Print out the entries exactly, and include each one.

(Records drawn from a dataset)
----------------
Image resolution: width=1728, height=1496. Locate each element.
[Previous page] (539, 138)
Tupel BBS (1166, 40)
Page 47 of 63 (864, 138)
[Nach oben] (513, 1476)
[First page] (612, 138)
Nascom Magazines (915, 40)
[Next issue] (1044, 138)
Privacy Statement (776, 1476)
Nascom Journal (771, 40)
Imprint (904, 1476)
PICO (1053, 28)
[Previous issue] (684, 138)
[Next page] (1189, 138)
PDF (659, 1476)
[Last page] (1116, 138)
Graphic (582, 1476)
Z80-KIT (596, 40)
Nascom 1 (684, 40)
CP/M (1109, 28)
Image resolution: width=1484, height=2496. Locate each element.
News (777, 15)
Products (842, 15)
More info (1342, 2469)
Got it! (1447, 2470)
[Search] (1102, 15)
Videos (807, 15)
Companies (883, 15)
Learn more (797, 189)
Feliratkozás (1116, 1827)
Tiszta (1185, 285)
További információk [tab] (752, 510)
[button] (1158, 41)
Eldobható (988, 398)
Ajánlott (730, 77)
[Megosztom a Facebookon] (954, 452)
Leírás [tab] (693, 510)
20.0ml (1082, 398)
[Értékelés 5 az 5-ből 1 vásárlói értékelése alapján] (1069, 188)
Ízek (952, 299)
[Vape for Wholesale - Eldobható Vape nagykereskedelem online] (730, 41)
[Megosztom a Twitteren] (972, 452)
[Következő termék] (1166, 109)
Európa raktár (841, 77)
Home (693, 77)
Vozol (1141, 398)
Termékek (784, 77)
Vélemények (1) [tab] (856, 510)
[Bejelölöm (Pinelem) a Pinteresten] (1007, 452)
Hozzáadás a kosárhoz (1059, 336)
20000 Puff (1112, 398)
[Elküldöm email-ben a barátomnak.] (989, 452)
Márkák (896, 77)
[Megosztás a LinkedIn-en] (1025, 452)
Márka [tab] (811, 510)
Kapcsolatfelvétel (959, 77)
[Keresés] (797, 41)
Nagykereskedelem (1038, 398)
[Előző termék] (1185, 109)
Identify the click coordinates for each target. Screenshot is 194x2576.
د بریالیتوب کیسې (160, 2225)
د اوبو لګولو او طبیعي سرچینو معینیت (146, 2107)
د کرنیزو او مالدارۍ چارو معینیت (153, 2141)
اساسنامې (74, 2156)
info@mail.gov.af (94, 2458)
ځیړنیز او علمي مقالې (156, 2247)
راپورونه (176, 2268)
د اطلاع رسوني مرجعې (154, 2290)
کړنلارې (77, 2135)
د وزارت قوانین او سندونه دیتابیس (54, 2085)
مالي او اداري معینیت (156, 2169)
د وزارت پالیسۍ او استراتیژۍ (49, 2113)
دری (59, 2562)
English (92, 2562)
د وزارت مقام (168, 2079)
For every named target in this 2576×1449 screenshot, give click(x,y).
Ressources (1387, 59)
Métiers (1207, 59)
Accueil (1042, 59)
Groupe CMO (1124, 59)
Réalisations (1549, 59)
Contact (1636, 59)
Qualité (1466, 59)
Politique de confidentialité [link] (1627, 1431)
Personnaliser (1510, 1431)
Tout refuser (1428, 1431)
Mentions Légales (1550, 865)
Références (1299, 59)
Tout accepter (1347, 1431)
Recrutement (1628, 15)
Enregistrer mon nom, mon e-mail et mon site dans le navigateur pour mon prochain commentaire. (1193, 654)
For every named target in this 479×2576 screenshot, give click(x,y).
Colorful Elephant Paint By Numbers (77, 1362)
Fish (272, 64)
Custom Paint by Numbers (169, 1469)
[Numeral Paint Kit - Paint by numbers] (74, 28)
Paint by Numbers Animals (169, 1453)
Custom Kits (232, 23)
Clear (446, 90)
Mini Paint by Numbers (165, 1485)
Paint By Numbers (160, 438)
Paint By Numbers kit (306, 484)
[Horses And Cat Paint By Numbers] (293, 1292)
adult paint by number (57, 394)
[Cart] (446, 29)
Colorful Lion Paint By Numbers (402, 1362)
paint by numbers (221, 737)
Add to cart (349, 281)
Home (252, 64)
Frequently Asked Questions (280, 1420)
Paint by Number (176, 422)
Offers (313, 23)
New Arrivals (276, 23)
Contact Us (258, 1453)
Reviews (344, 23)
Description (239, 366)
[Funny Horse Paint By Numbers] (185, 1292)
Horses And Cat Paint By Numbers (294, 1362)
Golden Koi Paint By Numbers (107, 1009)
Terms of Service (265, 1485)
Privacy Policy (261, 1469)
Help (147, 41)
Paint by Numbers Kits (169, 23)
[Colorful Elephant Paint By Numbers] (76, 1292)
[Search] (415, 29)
----------------
▶ Response to this task
Image resolution: width=1728, height=1496. Locate each element.
[Previous page] (539, 138)
Tupel BBS (1166, 40)
Page 47 of 63 (864, 138)
[Nach oben] (513, 1476)
[First page] (612, 138)
Nascom Magazines (915, 40)
[Next issue] (1044, 138)
Privacy Statement (776, 1476)
Nascom Journal (771, 40)
Imprint (904, 1476)
PICO (1053, 28)
[Previous issue] (684, 138)
[Next page] (1189, 138)
PDF (659, 1476)
[Last page] (1116, 138)
Graphic (582, 1476)
Z80-KIT (596, 40)
Nascom 1 (684, 40)
CP/M (1109, 28)
Image resolution: width=1484, height=2496. Locate each element.
News (777, 15)
Products (842, 15)
More info (1342, 2469)
Got it! (1447, 2470)
[Search] (1102, 15)
Videos (807, 15)
Companies (883, 15)
Learn more (797, 189)
Feliratkozás (1116, 1827)
Tiszta (1185, 285)
További információk [tab] (752, 510)
[button] (1158, 41)
Eldobható (988, 398)
Ajánlott (730, 77)
[Megosztom a Facebookon] (954, 452)
Leírás [tab] (693, 510)
20.0ml (1082, 398)
[Értékelés 5 az 5-ből 1 vásárlói értékelése alapján] (1069, 188)
Ízek (952, 299)
[Vape for Wholesale - Eldobható Vape nagykereskedelem online] (730, 41)
[Megosztom a Twitteren] (972, 452)
[Következő termék] (1166, 109)
Európa raktár (841, 77)
Home (693, 77)
Vozol (1141, 398)
Termékek (784, 77)
Vélemények (1) [tab] (856, 510)
[Bejelölöm (Pinelem) a Pinteresten] (1007, 452)
Hozzáadás a kosárhoz (1059, 336)
20000 Puff (1112, 398)
[Elküldöm email-ben a barátomnak.] (989, 452)
Márkák (896, 77)
[Megosztás a LinkedIn-en] (1025, 452)
Márka [tab] (811, 510)
Kapcsolatfelvétel (959, 77)
[Keresés] (797, 41)
Nagykereskedelem (1038, 398)
[Előző termék] (1185, 109)
Identify the click coordinates for each target. Screenshot is 194x2576.
د بریالیتوب کیسې (160, 2225)
د اوبو لګولو او طبیعي سرچینو معینیت (146, 2107)
د کرنیزو او مالدارۍ چارو معینیت (153, 2141)
اساسنامې (74, 2156)
info@mail.gov.af (94, 2458)
ځیړنیز او علمي مقالې (156, 2247)
راپورونه (176, 2268)
د اطلاع رسوني مرجعې (154, 2290)
کړنلارې (77, 2135)
د وزارت قوانین او سندونه دیتابیس (54, 2085)
مالي او اداري معینیت (156, 2169)
د وزارت پالیسۍ او استراتیژۍ (49, 2113)
دری (59, 2562)
English (92, 2562)
د وزارت مقام (168, 2079)
For every named target in this 2576×1449 screenshot, give click(x,y).
Ressources (1387, 59)
Métiers (1207, 59)
Accueil (1042, 59)
Groupe CMO (1124, 59)
Réalisations (1549, 59)
Contact (1636, 59)
Qualité (1466, 59)
Politique de confidentialité [link] (1627, 1431)
Personnaliser (1510, 1431)
Tout refuser (1428, 1431)
Mentions Légales (1550, 865)
Références (1299, 59)
Tout accepter (1347, 1431)
Recrutement (1628, 15)
Enregistrer mon nom, mon e-mail et mon site dans le navigateur pour mon prochain commentaire. (1193, 654)
For every named target in this 479×2576 screenshot, give click(x,y).
Colorful Elephant Paint By Numbers (77, 1362)
Fish (272, 64)
Custom Paint by Numbers (169, 1469)
[Numeral Paint Kit - Paint by numbers] (74, 28)
Paint by Numbers Animals (169, 1453)
Custom Kits (232, 23)
Clear (446, 90)
Mini Paint by Numbers (165, 1485)
Paint By Numbers (160, 438)
Paint By Numbers kit (306, 484)
[Horses And Cat Paint By Numbers] (293, 1292)
adult paint by number (57, 394)
[Cart] (446, 29)
Colorful Lion Paint By Numbers (402, 1362)
paint by numbers (221, 737)
Add to cart (349, 281)
Home (252, 64)
Frequently Asked Questions (280, 1420)
Paint by Number (176, 422)
Offers (313, 23)
New Arrivals (276, 23)
Contact Us (258, 1453)
Reviews (344, 23)
Description (239, 366)
[Funny Horse Paint By Numbers] (185, 1292)
Horses And Cat Paint By Numbers (294, 1362)
Golden Koi Paint By Numbers (107, 1009)
Terms of Service (265, 1485)
Privacy Policy (261, 1469)
Help (147, 41)
Paint by Numbers Kits (169, 23)
[Colorful Elephant Paint By Numbers] (76, 1292)
[Search] (415, 29)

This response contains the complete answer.